- [Given instruction]
Render the listing as a two-column CSV with the headers instruction and click, starting at the line that contains "Given: Open Chrome from the Windows taskbar" and stopping after the line that contains "pos(219,16)". Put each value in its own quoted field, and replace any line breaks with spaces.

— START OF Exercise input —

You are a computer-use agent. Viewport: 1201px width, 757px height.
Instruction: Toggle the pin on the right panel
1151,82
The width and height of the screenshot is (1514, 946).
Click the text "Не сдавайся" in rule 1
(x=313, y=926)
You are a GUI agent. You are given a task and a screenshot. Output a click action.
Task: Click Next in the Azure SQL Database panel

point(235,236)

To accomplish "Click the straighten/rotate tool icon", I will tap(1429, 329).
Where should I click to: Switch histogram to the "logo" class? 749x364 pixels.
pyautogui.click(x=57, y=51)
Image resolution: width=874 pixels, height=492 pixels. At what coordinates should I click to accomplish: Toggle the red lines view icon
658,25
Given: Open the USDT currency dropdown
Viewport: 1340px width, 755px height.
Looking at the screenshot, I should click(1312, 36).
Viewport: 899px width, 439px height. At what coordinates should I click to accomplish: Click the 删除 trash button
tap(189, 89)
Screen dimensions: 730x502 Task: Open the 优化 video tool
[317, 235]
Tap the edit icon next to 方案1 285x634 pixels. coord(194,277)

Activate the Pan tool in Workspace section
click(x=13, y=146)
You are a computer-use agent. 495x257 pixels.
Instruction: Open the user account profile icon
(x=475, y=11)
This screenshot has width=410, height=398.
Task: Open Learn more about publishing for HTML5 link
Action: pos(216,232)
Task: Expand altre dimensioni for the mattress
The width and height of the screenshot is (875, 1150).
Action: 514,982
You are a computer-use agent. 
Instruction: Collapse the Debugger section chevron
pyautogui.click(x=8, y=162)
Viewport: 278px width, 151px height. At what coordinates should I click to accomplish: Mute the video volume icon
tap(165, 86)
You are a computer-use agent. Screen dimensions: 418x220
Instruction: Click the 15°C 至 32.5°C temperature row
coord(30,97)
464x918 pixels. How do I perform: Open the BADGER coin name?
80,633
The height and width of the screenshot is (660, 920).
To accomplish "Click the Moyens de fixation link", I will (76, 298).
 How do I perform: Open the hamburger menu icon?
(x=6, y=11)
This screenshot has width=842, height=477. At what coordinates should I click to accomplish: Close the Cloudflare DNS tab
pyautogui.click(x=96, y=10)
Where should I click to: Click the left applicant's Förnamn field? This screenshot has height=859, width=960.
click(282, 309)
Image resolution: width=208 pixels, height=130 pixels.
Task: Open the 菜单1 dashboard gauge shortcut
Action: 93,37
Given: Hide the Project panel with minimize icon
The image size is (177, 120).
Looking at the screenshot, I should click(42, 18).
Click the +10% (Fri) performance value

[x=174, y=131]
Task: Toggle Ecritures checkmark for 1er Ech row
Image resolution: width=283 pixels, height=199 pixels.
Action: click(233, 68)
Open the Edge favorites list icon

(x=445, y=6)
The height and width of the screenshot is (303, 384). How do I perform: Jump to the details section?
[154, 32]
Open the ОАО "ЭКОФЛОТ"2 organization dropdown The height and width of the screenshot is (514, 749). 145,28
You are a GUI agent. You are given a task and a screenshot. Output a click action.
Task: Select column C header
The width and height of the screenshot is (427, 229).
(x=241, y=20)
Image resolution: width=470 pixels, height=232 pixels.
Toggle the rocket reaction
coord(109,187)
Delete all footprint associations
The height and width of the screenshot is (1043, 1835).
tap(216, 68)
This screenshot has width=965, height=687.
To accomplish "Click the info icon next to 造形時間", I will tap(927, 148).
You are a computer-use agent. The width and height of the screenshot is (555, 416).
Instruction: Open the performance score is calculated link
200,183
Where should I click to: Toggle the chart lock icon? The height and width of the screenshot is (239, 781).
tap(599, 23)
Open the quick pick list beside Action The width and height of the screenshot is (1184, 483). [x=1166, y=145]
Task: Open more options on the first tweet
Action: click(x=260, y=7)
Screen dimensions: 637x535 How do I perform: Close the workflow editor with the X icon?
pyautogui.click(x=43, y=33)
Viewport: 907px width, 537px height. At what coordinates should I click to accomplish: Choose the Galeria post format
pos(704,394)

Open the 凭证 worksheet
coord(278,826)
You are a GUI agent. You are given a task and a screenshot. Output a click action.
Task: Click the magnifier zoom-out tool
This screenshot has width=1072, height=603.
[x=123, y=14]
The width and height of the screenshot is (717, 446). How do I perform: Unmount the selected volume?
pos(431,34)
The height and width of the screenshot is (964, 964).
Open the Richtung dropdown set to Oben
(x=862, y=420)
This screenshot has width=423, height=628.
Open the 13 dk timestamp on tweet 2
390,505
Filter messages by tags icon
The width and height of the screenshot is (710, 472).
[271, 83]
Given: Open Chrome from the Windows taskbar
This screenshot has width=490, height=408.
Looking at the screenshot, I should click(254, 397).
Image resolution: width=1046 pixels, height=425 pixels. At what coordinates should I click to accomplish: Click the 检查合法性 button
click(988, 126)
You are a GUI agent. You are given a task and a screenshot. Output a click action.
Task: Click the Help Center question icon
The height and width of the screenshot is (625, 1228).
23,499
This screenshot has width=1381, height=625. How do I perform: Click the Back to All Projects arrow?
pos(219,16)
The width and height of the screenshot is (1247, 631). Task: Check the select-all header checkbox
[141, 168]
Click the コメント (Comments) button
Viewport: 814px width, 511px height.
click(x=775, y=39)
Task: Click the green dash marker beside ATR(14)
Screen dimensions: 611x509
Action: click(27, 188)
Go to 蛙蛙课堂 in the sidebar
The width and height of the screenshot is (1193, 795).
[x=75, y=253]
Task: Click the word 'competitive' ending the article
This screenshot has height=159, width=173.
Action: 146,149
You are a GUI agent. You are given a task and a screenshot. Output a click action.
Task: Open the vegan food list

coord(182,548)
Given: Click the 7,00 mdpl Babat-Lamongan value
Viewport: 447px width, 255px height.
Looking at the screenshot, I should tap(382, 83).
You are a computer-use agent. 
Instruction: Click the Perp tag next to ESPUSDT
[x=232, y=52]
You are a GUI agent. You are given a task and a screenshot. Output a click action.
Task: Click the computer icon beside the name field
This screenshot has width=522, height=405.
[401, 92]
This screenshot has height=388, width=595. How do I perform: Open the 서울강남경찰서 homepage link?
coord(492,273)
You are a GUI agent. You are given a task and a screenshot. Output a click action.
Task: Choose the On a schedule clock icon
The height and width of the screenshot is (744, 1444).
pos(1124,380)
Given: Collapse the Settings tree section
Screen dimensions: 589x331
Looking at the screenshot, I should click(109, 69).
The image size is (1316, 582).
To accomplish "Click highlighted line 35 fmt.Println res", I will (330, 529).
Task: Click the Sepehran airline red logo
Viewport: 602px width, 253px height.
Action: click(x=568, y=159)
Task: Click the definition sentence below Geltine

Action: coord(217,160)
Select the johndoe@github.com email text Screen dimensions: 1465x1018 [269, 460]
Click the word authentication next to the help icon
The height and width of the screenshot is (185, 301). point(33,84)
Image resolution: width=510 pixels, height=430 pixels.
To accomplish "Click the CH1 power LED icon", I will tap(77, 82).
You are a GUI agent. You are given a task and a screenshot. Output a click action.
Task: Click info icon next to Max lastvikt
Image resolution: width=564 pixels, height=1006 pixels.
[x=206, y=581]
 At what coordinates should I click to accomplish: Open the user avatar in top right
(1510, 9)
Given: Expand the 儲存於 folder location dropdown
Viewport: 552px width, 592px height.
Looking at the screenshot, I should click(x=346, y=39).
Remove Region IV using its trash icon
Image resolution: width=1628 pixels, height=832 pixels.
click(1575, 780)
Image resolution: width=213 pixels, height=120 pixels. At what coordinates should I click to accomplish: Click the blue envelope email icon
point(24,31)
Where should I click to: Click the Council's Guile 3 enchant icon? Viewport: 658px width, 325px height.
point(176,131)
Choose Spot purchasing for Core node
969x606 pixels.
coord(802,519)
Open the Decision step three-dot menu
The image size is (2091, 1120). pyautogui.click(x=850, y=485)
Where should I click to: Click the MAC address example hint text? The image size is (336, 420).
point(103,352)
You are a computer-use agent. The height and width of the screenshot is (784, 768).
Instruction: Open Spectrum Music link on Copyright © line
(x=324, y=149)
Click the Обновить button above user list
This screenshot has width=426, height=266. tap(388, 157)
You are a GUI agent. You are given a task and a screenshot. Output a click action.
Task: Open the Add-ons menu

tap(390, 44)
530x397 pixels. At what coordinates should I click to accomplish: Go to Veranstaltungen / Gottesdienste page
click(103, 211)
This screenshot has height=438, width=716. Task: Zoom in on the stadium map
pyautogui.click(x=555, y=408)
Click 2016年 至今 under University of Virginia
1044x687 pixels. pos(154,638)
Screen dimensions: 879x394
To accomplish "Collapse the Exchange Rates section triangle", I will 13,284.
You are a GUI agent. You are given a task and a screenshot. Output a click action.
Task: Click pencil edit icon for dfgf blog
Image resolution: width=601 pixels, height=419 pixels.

— END OF Exercise input —

- [Task solution]
instruction,click
"Given: Open Chrome from the Windows taskbar This screenshot has width=490, height=408.","Looking at the screenshot, I should click(254, 397)."
"Image resolution: width=1046 pixels, height=425 pixels. At what coordinates should I click to accomplish: Click the 检查合法性 button","click(988, 126)"
"You are a GUI agent. You are given a task and a screenshot. Output a click action. Task: Click the Help Center question icon The height and width of the screenshot is (625, 1228).","23,499"
"This screenshot has width=1381, height=625. How do I perform: Click the Back to All Projects arrow?","pos(219,16)"